EXTRACT TO READ:

== == ==

Introduction

The variational iteration method (VIM) is one of the powerful mathematical tools to solve various kinds of linear and nonlinear problems which was proposed by He [1,2,3]. Besides these, variational iteration method and its modifications are also used in many areas of mathematics and science as seen [4,5,6,7] and many others. In recent times, Fatoorehchi et al. [8] have performed the differential transform method (DTM) to obtain Laplace transform of functions. Also, the applications of homotopy perturbation (HPM) and adomian decomposition (ADM) methods for calculating Laplace transform are seen in the literature [9, 10], respectively.

In that respect, we aim to give a new calculation of Laplace and Sumudu transforms using the VIM which will be the first time in the literature. Therefore, we take into account the two elementary first-order linear ODEs as follow

$$\begin{aligned} \theta (t)^{\prime }=\,& {} p\theta (t)+Q(t) \nonumber \\ \theta (0)=\,& {} 0 \end{aligned}$$
(1)

and

$$\begin{aligned} f(t)^{\prime }=\,& {} \frac{1}{r}f(t)+\frac{1}{r}Q(t) \nonumber \\ f(0)= & {} 0 \end{aligned}$$
(2)

where p and r are positive constants. We can easily obtain the analytical solutions of (1) and (2) as below

$$\begin{aligned} \theta (t){\mathrm{e}}^{-pt}=\int \left( Q(t){\mathrm{e}}^{-pt} \right) {\hbox {d}}t \end{aligned}$$
(3)

and

$$\begin{aligned} f(t){\mathrm{e}}^{-\frac{t}{r}}=\frac{1}{r}\int \left( Q(t){\mathrm{e}}^{-\frac{t}{r}} \right) {\hbox {d}}t \end{aligned}$$
(4)

It is pointed out that if the right-hand side of Eqs. (3) and (4) is considered as definite integration from zero to infinity, then we obtain the Laplace and Sumudu transforms of the functions Q(t) from right-hand side of the equations as

$$\begin{aligned} G(p)=\,& {} L[Q(t)]=\int _{0}^{\infty } \left( Q(t){\mathrm{e}}^{-pt} \right) {\hbox {d}}t=\left[ \theta (t){\mathrm{e}}^{-pt} \right] _{t=0}^{t=\infty } \end{aligned}$$
(5)

== == ==

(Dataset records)

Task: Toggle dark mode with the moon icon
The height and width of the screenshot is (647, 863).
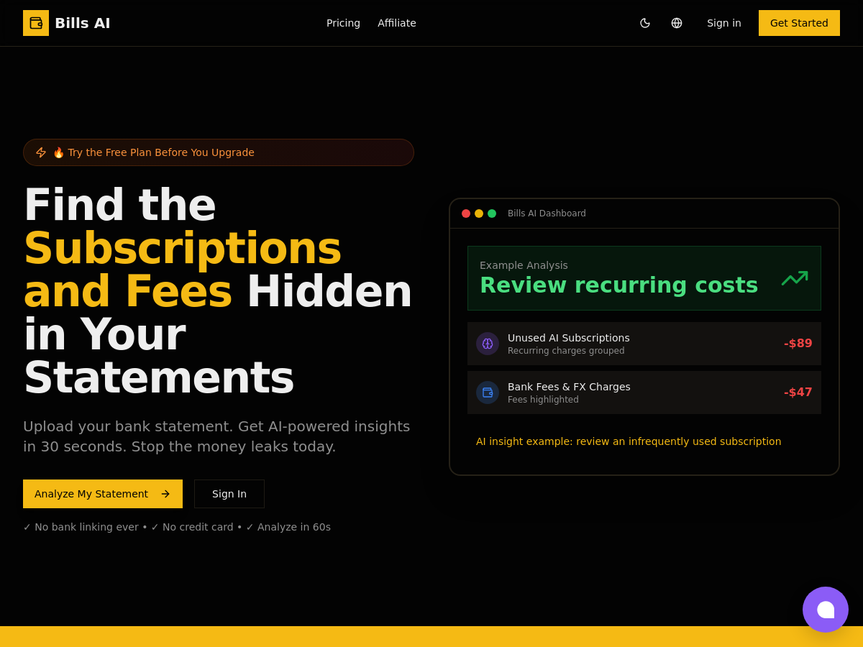Action: pos(645,23)

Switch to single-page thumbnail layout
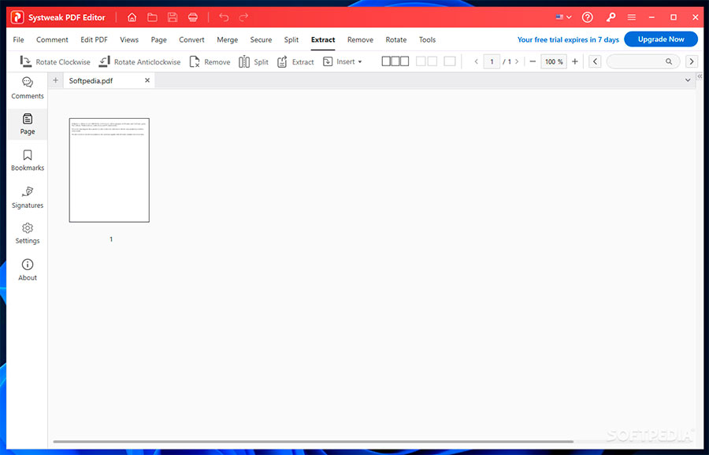449,61
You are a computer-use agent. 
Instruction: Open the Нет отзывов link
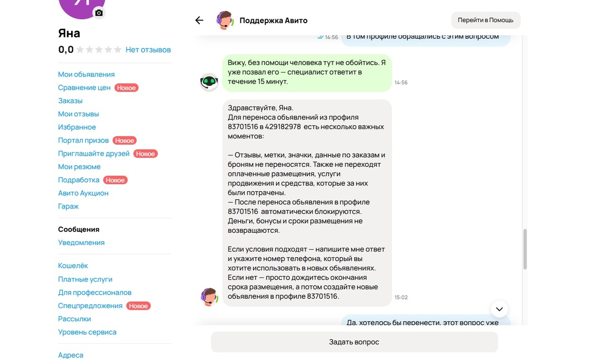coord(148,50)
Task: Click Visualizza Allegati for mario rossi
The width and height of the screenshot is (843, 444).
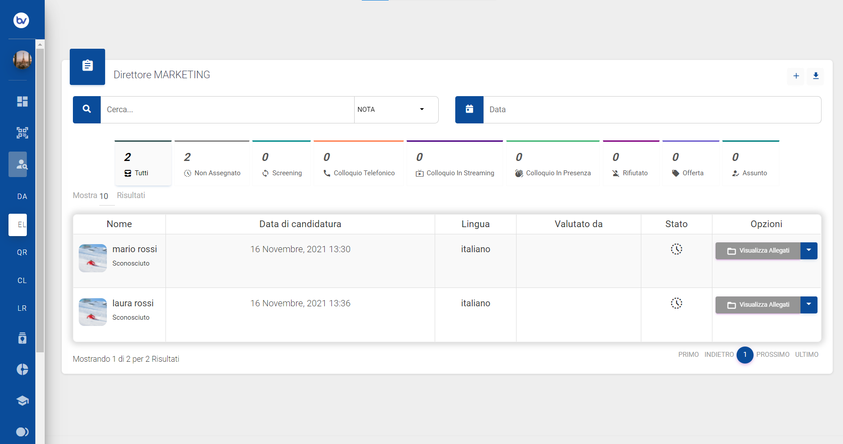Action: (758, 250)
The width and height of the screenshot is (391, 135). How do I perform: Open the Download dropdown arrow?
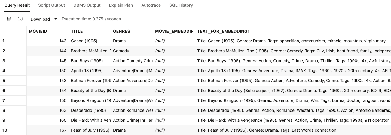click(55, 19)
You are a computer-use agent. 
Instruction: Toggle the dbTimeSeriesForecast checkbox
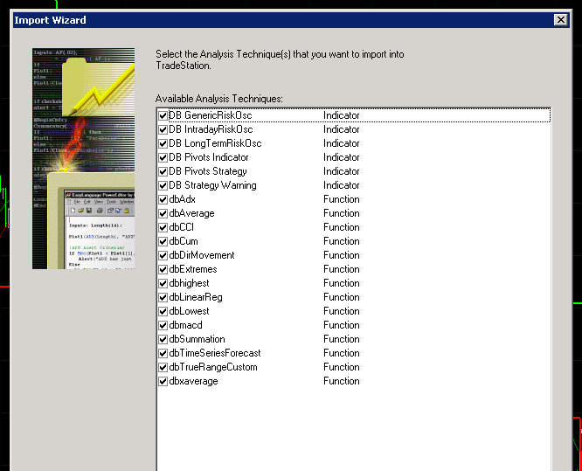click(x=163, y=353)
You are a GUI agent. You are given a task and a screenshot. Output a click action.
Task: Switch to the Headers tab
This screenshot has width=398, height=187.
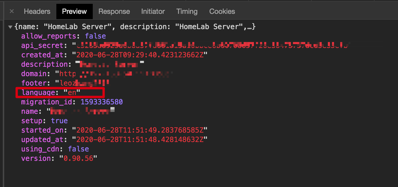coord(37,11)
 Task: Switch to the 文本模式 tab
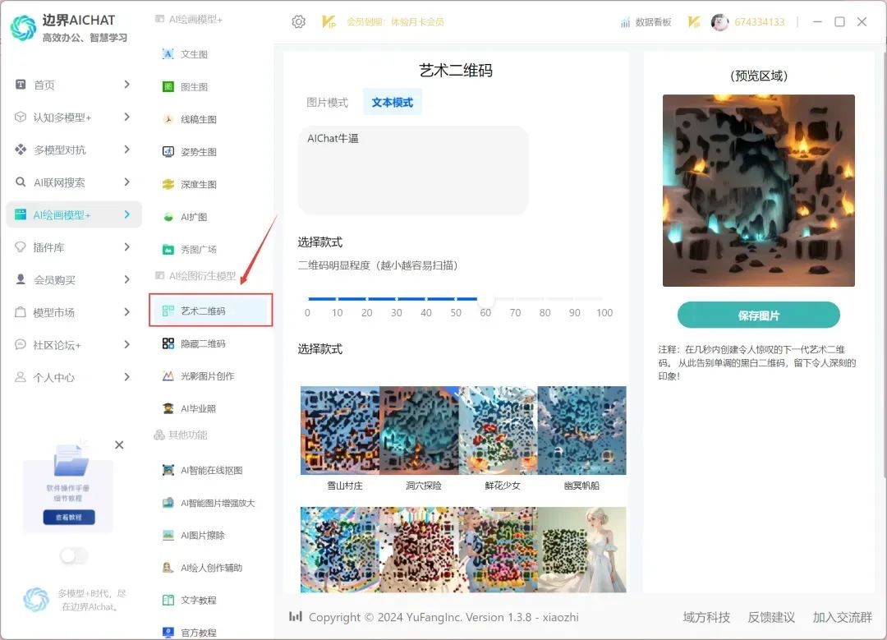[x=392, y=103]
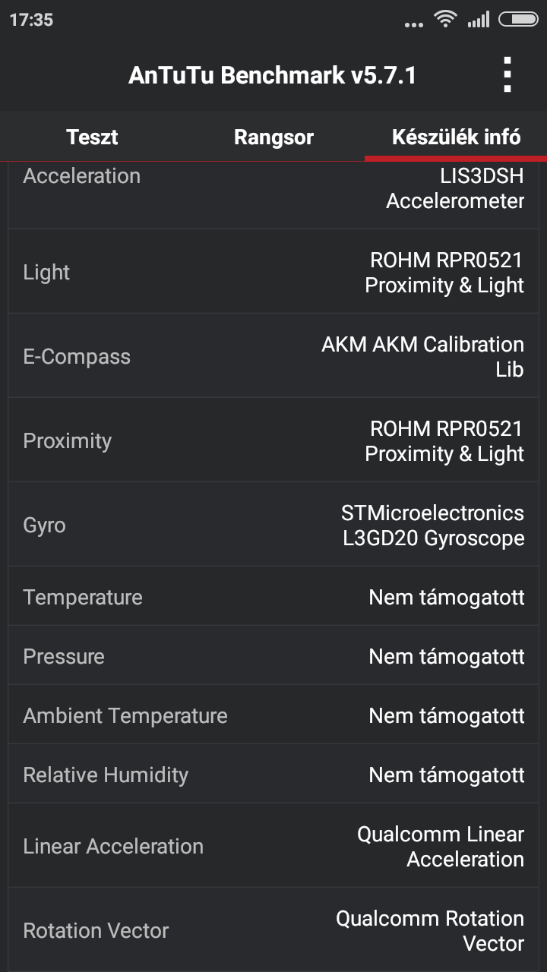Select the Light sensor row

[x=274, y=273]
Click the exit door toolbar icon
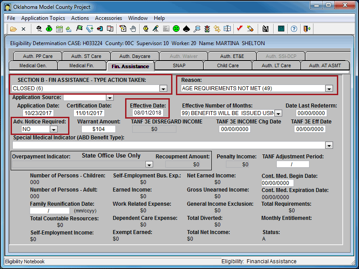Viewport: 359px width, 269px height. 307,29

== == ==

PROMPT A: Name every method the introduction gives with an abbreviation in parentheses, along with that abbreviation.
PROMPT B: Please quote the lines of the listing starting at its first line and ending at the line that contains "coord(148,50)", with both ends included and the pictures left out.

RIGHT ANSWER A:
variational iteration method (VIM)
differential transform method (DTM)
homotopy perturbation (HPM)
adomian decomposition (ADM)

RIGHT ANSWER B:
Task: Toggle dark mode with the moon icon
The height and width of the screenshot is (647, 863).
Action: pos(645,23)

Switch to single-page thumbnail layout
449,61
You are a computer-use agent. 
Instruction: Open the Нет отзывов link
coord(148,50)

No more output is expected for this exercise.